UNDP Initiates Crypto-powered Energy Project, Starts from Moldova

Tim Alper
Last updated: | 1 min read

Cryptocurrency-related innovations are coming thick and fast in Moldova – the latest CIS nation to embrace cryptocurrencies and blockchain technology. While the most recent project might be launched in other nearby countries, too.

Source: iStock/Federico Rostagno

Just days after the country announced the opening of its first cryptocurrency exchange platform, Reuters reports that one of Moldova’s biggest universities will receive a 1 megawatt solar power platform in a crypto-powered crowd-funding drive.

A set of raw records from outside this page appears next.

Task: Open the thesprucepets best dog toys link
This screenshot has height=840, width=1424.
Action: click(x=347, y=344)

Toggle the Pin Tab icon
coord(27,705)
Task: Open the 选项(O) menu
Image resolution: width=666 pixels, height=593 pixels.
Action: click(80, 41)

The project, at the Technical University of Moldova, is the brainchild of the UN Development Programme (UNDP), which has teamed up with Sun Exchange, a company that allows organizations to fund solar power drives with cryptocurrencies.

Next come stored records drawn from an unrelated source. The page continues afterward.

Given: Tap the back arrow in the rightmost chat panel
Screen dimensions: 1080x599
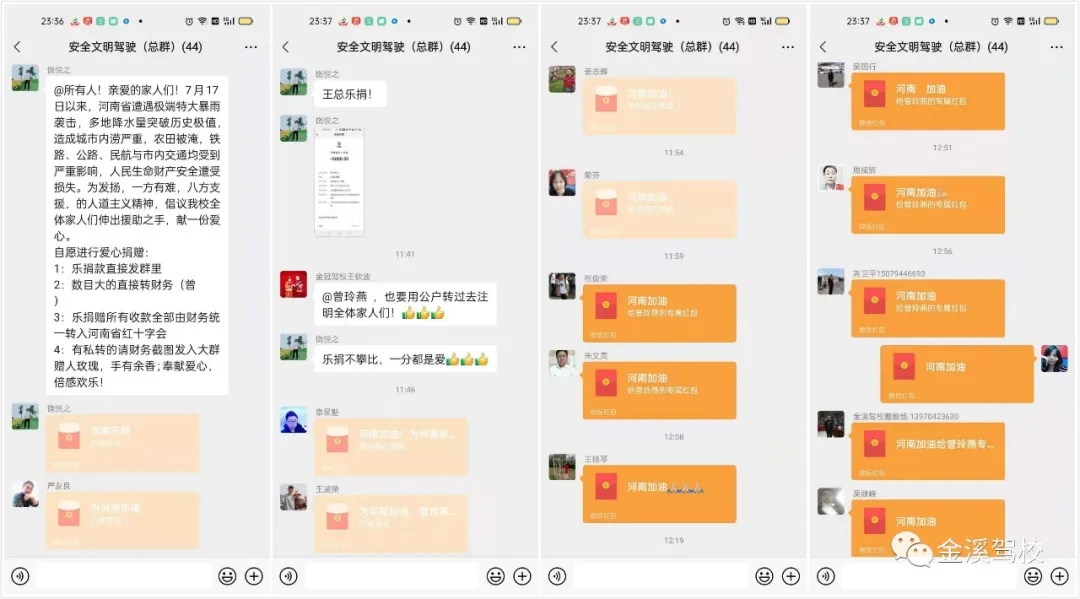Looking at the screenshot, I should pos(823,47).
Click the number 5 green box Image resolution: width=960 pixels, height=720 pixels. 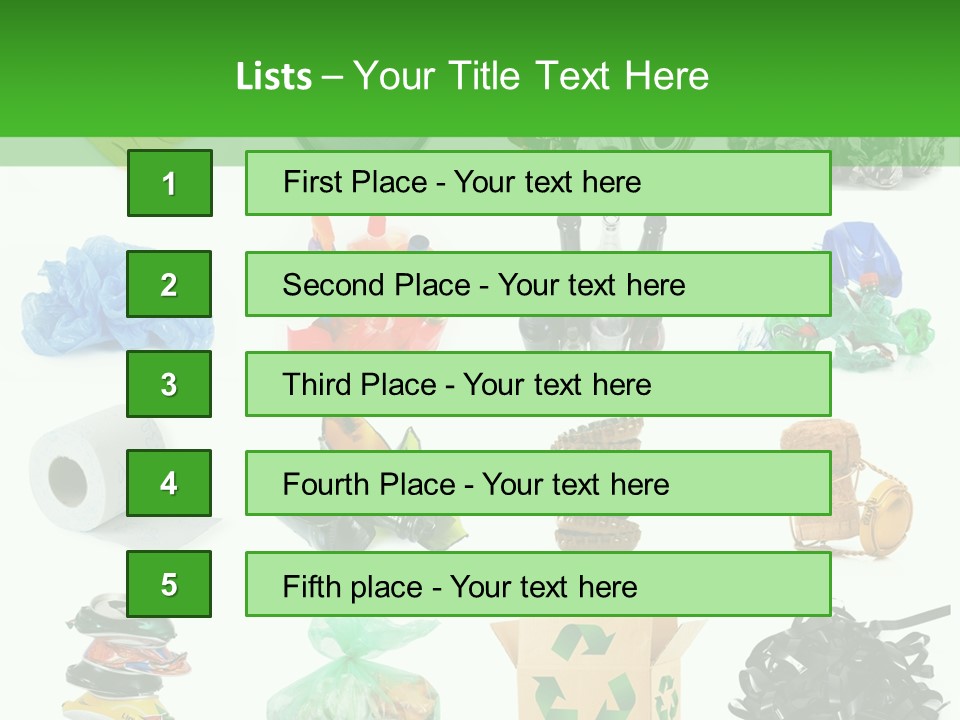[x=169, y=584]
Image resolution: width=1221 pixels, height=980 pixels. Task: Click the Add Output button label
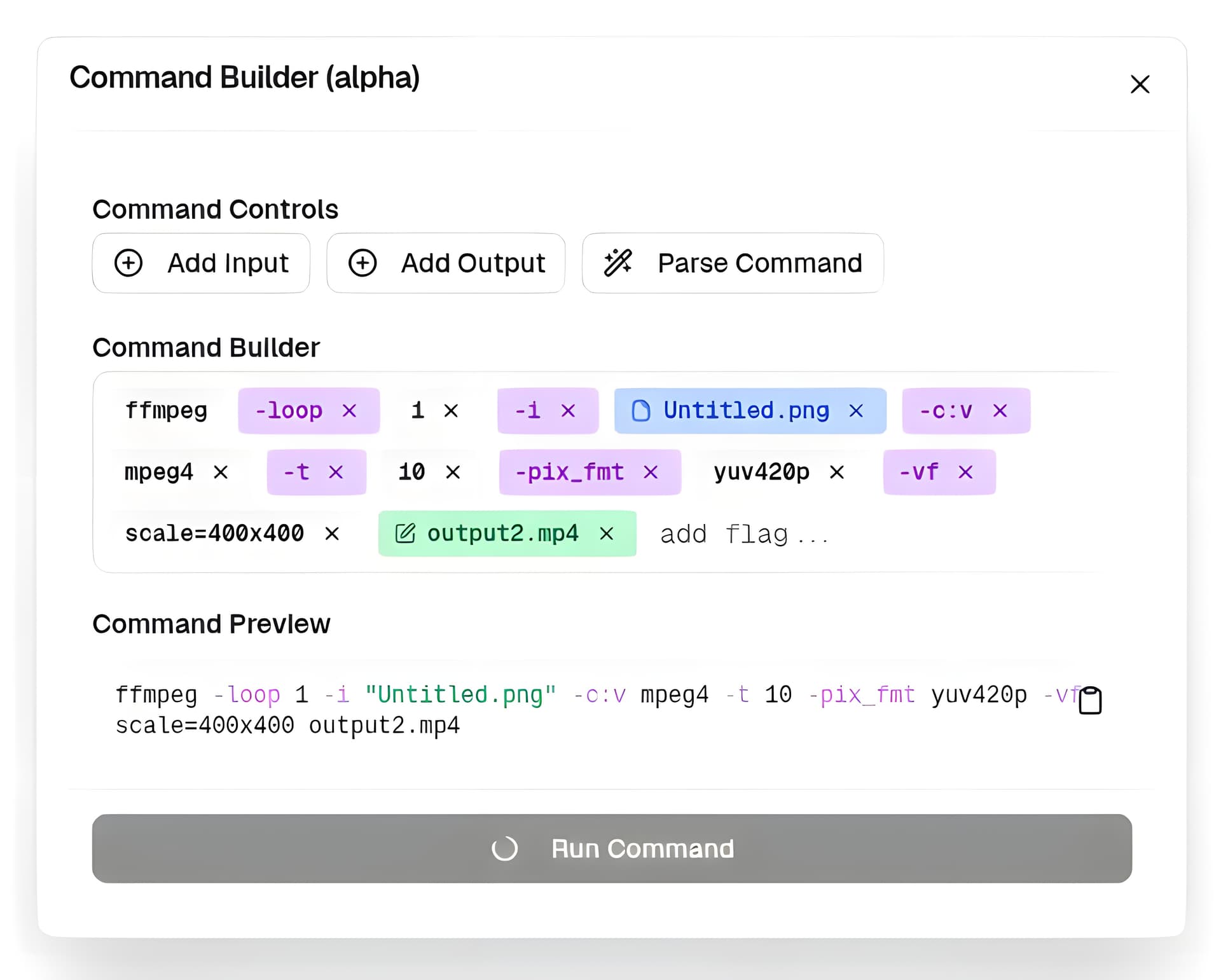tap(473, 263)
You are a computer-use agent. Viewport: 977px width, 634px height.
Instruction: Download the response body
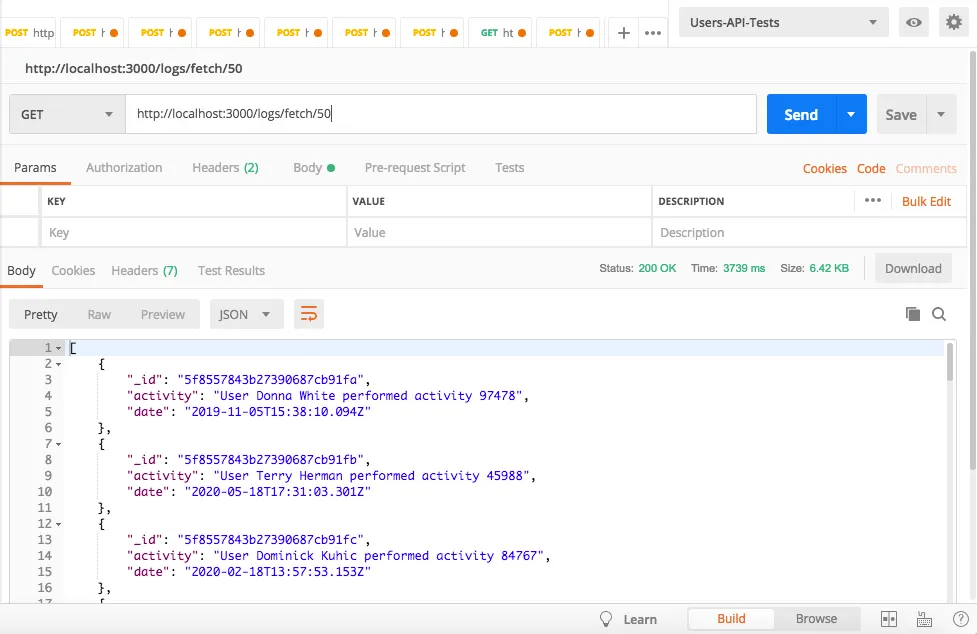coord(912,268)
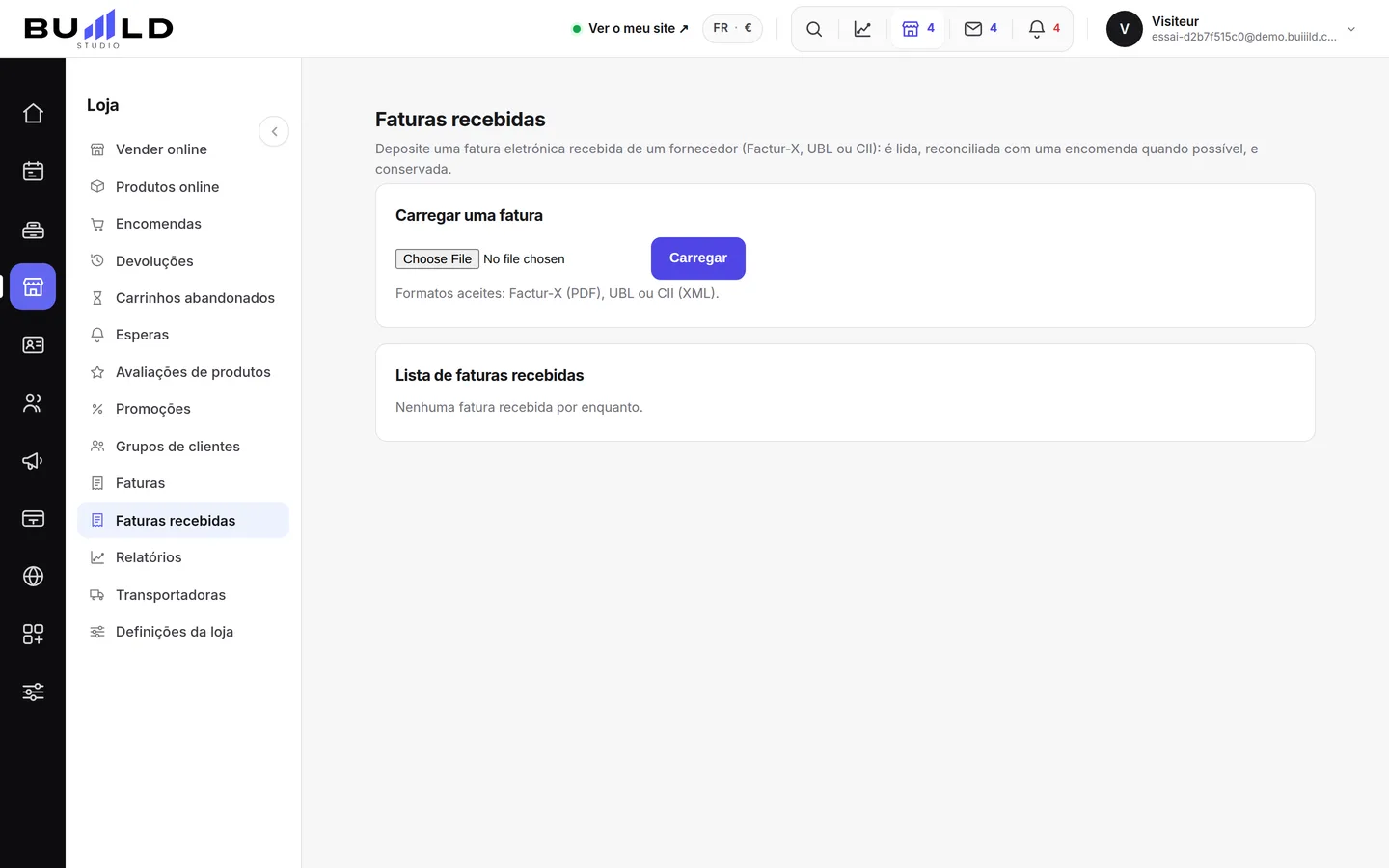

Investors will be able to buy solar cells using the SolarCoin token, issued by blockchain startup ElectriCChain. Investors will receive some 4% percent interest on their investments, and the cells’ ownership will be transferred to the university in 2038.

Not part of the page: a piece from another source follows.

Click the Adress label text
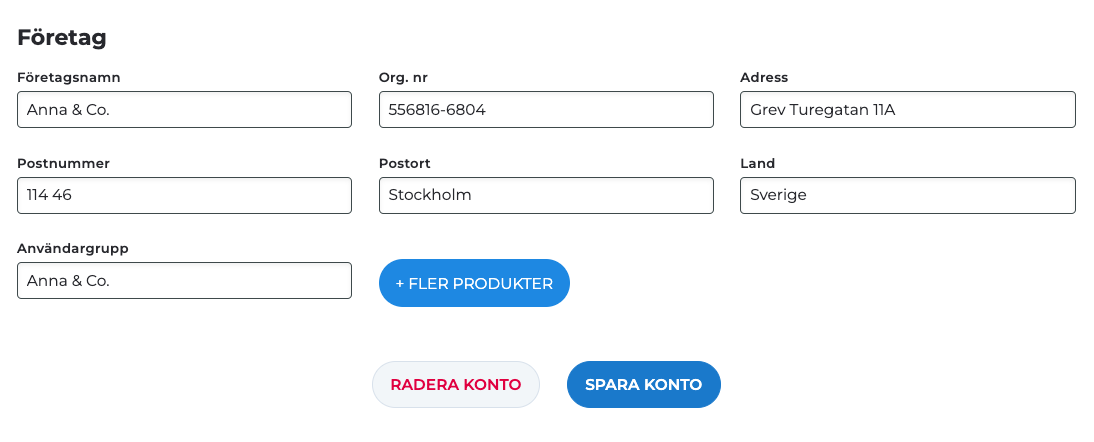 pos(764,78)
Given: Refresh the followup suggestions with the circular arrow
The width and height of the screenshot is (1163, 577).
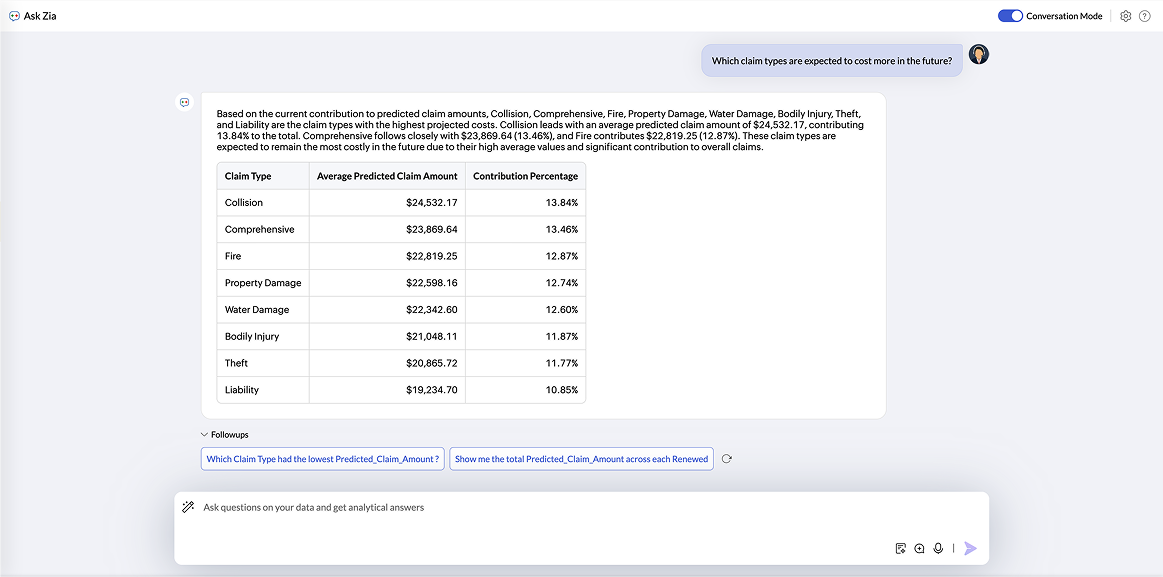Looking at the screenshot, I should click(x=727, y=458).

Reuters quotes, Dumitru Vasilescu, a program manager with UNDP in Moldova, as saying that the agency hopes to repeat the initiative in other nearby countries, adding, that the UNDP hopes to “revolutionize the renewable energy market for Eastern Europe and Central Asia.”

The National Bank of Moldova, meanwhile, recently stated that exchanges are allowed to operate without permission from financial authorities, due to the fact that Moldova has no legislation pertaining to cryptocurrencies.